-- TEXT BLOCK --
□ □ □ □ □ □ □
I'm all for revivals of forgotten artists from the past. Maybe there will be a Mills revival someday? The only problem is that Mills is not yet famous enough during her lifetime for the swelling of fame for her a century after her death to count as a revival, exactly. A discovery, would be more like it. For now, I'll just content myself with rooting for Gouvy.

Friday, April 16, 2010

My World Through Others' Eyes

Oh, Kim and I had fun! Besides the nonstop heart-to-heart conversations all day long, I had the treat of showing Kim my life and my world. As I showed them to Kim, I found that I liked them.

On Tuesday, the afternoon of Kim's arrival, she and I attended a master class at the College of Music at CU by the remarkable cellist Ralph Kirschbaum. Six student cellists performed pieces by Beethoven, Bach, Brahms, Schumann, Benjamin Britten, and Bohuslav Martinu. The student performances were so accomplished that it was hard to see what Mr. Kirschbaum could find to critique. He found plenty. Here is the one piece of advice I wrote down on my program: "Every note emphasizes something in the music. You want to make sure it emphasizes something IN the music." That evening, after a dinner at Hapa's on the Hill, we attended a lecture in the Philosophy Department's THINK! series, on "Virtue and Violent Video Games."

Wednesday, Kim came to all my classes with me and played student. In my 9:00 Philosophy and Society class I lectured on the deficiencies of various possible justifications for the practice of punishment and the alternative possibility of replacing punishment altogether with mandatory victim restitution. In my 11:00 Intro to Ethics class, I led a small class in discussion of the Shambhala (neo-Buddhist) choice between a rising sun versus setting sun view of ecological sustainability in our world, inviting the students to brainstorm with me on the worst possible setting sun meal and the best possible rising sun meal. This inspired Kim and me to have a rising sun salad lunch outdoors at Boulder Greens. Then Kim attended my 2:00 Rousseau class: Books 9 and 10 of his Confessions, in which Rousseau, living in seclusion at the Hermitage, writes Julie, Emile, and The Social Contract, as well as falls in love for the only time in his life. That evening we had a glass of wine at the St. Julien Hotel, where Kim was staying, out on the terrace with my friend Rowan, and then had dinner together, the three of us, at Cafe Antica Roma on Pearl Street.

On Thursday, I met Kim at the hotel and we headed over to the Boulder Bookstore's Bookends Cafe, where I graded papers and Kim read. My daily quota of five papers completed, we browsed in Pearl Street shops until it was time for lunch at the Dushambe Teahouse, and then a tour of the three extremely varied exhibits at the Boulder Museum for Contemporary Art. We walked up to the university and popped in to the Navajo weaving exhibit at the small museum at campus.

A short Skip ride on the bus later, we were at Rowan's house, collecting her for a hike up on one of our two favorite mountain trails, the one we call "Claudia's trail" as opposed to the one we call "Rowan's trail." Rowan served us a delightful light salad supper, and then Kim and I Skipped back to CU for a graduate student jazz guitar recital.
□ □ □ □ □ □ □
-- RECORDS --
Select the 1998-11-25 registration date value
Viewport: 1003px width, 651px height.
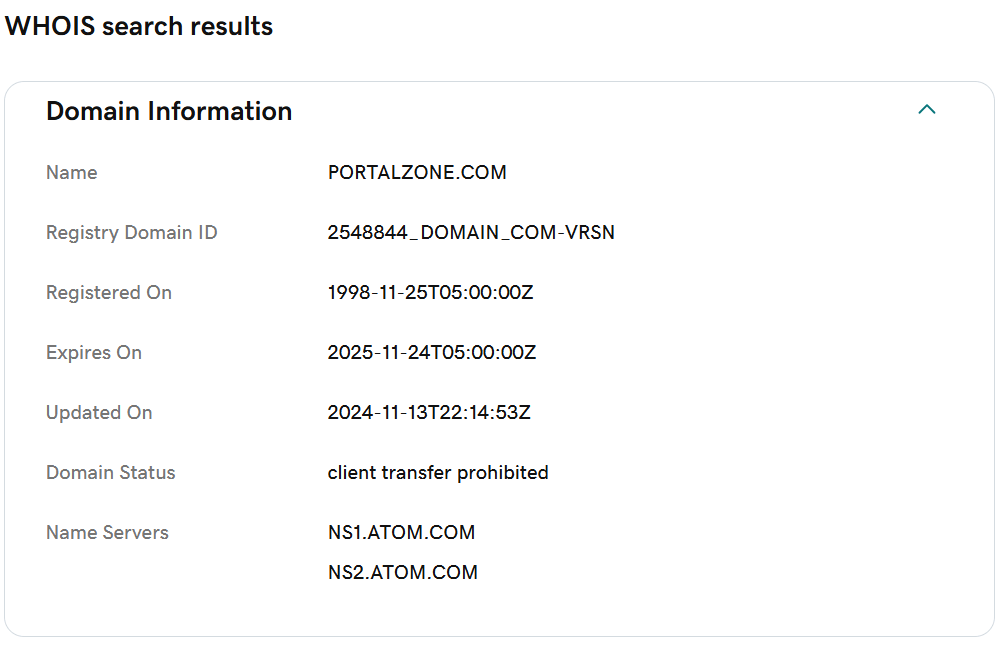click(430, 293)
□ □ □ □ □ □ □
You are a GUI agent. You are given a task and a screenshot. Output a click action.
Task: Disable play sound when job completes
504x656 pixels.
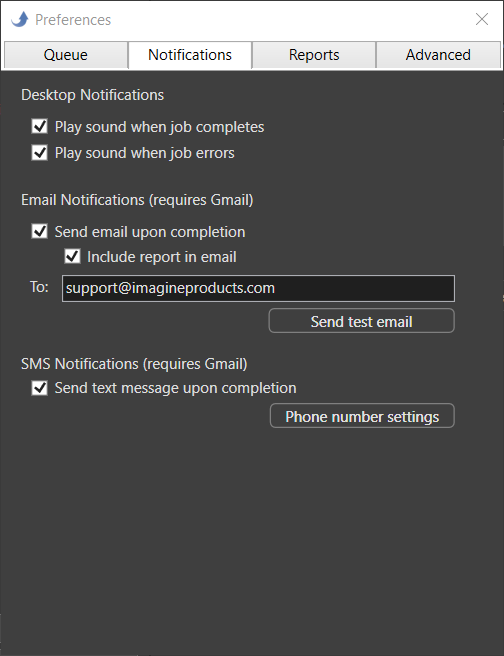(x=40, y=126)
□ □ □ □ □ □ □
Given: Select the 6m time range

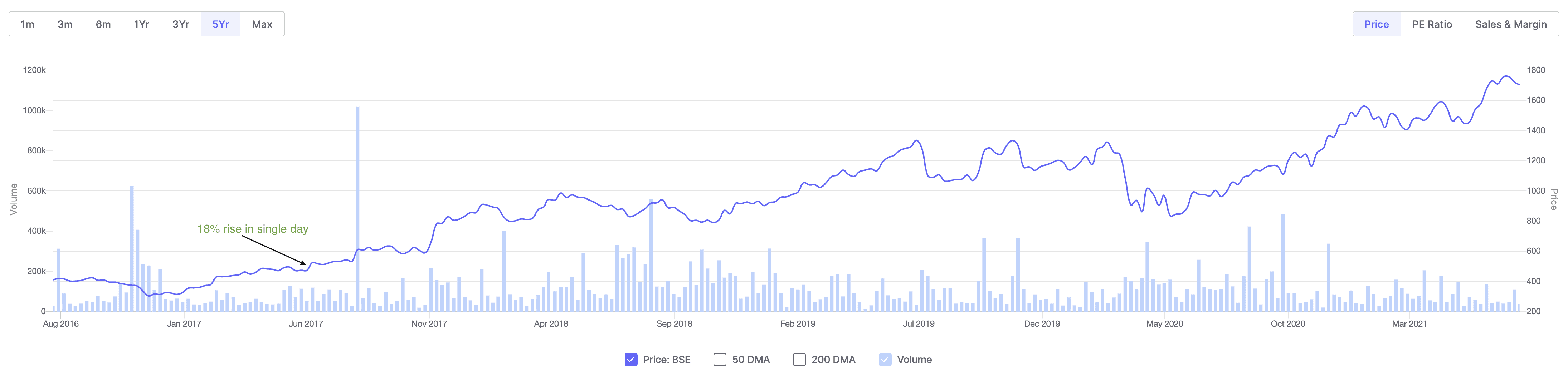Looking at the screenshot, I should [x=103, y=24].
□ □ □ □ □ □ □
-- OBJECTIVE --
Decide whether each statement below agrees with the post headed "My World Through Others' Eyes," answering yes or no and quoting the deciding words of the post. (a) Kim stayed at the St. Julien Hotel. (b) The lecture on video games was part of a series run by the College of Music. (c) On Thursday, lunch was at the Dushambe Teahouse.

-- RESULT OF THIS TASK --
(a) Yes: "at the St. Julien Hotel, where Kim was staying"
(b) No: "we attended a lecture in the Philosophy Department's THINK! series, on "Virtue and Violent Video Games.""
(c) Yes: "it was time for lunch at the Dushambe Teahouse"